_WHAT THE EXERCISE ASKS:_
Please turn the records from the line with "Search Campaigns (581, 912)" through the line with "[Open contact options] (704, 2524)" into a Markdown table with the columns Row and Line, numbering each row and leaving out blank lines.

## begin DATASET ENTRIES

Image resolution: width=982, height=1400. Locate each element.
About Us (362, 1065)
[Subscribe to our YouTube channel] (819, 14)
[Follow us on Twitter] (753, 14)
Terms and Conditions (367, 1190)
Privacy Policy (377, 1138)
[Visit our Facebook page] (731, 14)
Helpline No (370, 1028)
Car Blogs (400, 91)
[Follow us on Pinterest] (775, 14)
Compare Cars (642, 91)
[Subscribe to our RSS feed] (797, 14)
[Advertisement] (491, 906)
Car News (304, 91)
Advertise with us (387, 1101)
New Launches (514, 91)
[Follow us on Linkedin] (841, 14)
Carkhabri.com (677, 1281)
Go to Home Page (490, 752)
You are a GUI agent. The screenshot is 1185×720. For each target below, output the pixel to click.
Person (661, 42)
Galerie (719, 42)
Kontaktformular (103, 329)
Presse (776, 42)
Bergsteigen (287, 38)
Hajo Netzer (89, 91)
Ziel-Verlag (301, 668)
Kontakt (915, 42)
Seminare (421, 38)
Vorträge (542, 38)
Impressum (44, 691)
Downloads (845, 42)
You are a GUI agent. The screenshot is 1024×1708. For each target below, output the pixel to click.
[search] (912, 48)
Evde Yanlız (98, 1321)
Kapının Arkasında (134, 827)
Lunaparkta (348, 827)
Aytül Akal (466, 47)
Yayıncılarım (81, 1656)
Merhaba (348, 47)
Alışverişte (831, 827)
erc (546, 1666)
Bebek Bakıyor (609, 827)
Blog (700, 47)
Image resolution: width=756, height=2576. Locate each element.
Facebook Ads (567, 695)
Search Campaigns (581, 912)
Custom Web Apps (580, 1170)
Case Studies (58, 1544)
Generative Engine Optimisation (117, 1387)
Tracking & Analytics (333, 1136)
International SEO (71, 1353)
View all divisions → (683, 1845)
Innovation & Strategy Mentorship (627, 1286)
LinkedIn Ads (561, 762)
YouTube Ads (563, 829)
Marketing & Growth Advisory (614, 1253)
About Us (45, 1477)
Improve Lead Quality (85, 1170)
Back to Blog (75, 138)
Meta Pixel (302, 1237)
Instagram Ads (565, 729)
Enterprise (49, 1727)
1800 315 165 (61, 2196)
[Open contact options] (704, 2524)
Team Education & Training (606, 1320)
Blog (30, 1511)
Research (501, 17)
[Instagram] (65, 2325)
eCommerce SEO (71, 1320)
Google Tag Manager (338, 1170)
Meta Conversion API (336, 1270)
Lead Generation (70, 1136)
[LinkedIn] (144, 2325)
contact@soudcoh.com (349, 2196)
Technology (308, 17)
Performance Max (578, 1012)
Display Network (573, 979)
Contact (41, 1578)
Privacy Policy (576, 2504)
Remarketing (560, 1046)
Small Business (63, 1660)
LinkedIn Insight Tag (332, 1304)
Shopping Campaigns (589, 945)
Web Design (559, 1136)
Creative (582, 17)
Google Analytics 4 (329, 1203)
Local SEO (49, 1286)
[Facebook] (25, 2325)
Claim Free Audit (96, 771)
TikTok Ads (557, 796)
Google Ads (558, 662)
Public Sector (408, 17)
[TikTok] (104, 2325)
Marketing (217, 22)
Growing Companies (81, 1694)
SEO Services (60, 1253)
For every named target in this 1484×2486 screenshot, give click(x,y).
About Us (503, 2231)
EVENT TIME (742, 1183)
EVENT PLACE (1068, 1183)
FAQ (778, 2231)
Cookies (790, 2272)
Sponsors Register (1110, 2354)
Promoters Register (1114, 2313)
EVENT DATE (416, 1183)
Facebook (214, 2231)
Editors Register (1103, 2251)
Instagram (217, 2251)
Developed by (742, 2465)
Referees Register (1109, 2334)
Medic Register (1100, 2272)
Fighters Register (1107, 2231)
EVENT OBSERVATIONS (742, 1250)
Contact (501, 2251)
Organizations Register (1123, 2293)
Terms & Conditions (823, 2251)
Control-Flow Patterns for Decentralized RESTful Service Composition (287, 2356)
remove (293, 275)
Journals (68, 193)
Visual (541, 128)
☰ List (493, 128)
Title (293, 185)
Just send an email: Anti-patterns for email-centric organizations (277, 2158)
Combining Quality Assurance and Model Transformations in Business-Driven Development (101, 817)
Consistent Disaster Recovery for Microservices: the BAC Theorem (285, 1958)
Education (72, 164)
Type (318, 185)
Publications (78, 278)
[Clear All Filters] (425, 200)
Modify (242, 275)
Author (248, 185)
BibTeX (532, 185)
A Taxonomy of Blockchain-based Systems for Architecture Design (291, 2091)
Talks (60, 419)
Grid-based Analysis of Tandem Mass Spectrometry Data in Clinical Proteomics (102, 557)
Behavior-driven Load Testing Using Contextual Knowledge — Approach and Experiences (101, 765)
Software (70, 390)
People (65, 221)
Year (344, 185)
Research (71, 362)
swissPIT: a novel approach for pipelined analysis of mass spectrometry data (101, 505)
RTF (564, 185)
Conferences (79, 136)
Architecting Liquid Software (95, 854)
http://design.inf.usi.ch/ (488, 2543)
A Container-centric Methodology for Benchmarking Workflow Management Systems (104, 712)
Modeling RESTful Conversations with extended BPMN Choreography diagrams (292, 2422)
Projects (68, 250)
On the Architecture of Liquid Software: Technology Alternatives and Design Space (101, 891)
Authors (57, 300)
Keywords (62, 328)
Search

## end DATASET ENTRIES

_SOLUTION BELOW:_
| Row | Line |
|---|---|
| 1 | Search Campaigns (581, 912) |
| 2 | Custom Web Apps (580, 1170) |
| 3 | Case Studies (58, 1544) |
| 4 | Generative Engine Optimisation (117, 1387) |
| 5 | Tracking & Analytics (333, 1136) |
| 6 | International SEO (71, 1353) |
| 7 | View all divisions → (683, 1845) |
| 8 | Innovation & Strategy Mentorship (627, 1286) |
| 9 | LinkedIn Ads (561, 762) |
| 10 | YouTube Ads (563, 829) |
| 11 | Marketing & Growth Advisory (614, 1253) |
| 12 | About Us (45, 1477) |
| 13 | Improve Lead Quality (85, 1170) |
| 14 | Back to Blog (75, 138) |
| 15 | Meta Pixel (302, 1237) |
| 16 | Instagram Ads (565, 729) |
| 17 | Enterprise (49, 1727) |
| 18 | 1800 315 165 (61, 2196) |
| 19 | [Open contact options] (704, 2524) |